Darüber hinaus wird Eye Tracking in der Marktforschung eingesetzt, um Nutzerverhalten zu analysieren. Mobile Eye-Tracking-Geräte ermöglichen Studien in realen sowie nachgebildeten Umgebungen und sind von großem Wert in Bereichen wie der Leseforschung, dem Gesundheitswesen und der Automobilindustrie. Hier steigt die Bedeutung der Technik in der Verbesserung der Fahrzeugsicherheit und Nutzererfahrung sowie in der Unterstützung von Menschen mit Lähmungen.

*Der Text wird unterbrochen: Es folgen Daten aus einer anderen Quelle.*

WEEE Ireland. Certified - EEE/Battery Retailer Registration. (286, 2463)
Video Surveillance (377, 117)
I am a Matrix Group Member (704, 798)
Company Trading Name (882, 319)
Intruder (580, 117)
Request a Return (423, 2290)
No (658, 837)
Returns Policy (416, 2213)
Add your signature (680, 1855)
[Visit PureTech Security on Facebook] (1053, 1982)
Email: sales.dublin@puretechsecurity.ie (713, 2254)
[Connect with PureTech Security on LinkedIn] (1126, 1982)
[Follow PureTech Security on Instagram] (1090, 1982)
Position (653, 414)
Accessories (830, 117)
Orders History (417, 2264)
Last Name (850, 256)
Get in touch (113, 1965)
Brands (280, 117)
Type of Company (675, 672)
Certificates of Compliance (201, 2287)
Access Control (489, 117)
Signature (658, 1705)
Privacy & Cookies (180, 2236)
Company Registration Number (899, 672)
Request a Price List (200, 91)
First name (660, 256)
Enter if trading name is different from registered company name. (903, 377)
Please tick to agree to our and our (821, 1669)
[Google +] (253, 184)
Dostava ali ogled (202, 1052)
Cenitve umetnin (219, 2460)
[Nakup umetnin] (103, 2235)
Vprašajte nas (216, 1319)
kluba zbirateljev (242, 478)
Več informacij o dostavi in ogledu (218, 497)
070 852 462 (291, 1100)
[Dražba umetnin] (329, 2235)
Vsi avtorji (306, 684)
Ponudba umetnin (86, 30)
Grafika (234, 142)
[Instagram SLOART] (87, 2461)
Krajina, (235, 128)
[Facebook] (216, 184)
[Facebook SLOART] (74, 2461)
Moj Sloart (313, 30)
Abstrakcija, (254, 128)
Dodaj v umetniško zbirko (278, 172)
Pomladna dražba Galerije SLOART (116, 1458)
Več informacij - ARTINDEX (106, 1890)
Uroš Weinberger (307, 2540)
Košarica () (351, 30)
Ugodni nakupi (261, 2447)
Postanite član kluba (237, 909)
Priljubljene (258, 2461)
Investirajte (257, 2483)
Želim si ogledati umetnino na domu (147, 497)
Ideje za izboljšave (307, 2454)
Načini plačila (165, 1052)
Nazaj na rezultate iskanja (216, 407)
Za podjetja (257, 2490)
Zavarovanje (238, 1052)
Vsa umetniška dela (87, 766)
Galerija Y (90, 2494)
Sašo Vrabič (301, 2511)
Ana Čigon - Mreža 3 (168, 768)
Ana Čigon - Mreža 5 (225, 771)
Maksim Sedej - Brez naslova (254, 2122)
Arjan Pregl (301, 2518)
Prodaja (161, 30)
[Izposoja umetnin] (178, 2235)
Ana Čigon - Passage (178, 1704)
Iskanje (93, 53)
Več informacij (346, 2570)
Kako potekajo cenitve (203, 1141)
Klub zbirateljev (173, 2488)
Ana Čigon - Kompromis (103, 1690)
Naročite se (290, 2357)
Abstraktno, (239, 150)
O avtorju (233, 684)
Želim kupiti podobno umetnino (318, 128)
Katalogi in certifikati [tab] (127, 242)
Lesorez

Die Fähigkeit des Eye Trackings, immersive Erlebnisse in der virtuellen Realität durch die Technik des „Foveated Rendering“ zu ermöglichen, könnte auch die Zukunft grundlegend verändern. Die Technik eröffnet neue Anwendungsfelder und steht vor einem Durchbruch in der Marktforschung, auch wenn sie noch Expertise erfordert.
Insgesamt verdeutlicht die Untersuchung nicht nur die Fortschritte in der Wahrnehmungsforschung, sondern auch die wichtigsten Implikationen von Eye Tracking für unser Verständnis menschlichen Verhaltens und für die Anwendung der Technik in verschiedenen wissenschaftlichen und praktischen Bereichen. Während der Blick des Einzelnen oft unbewusst bleibt, eröffnet die Forschung an der Gießener Universität neue Wege, um zu verstehen, was Menschen sehen und wie sie die Welt wahrnehmen. Weitere Informationen dazu finden sich bei uni-giessen.de, eva.mpg.de und horizont.net.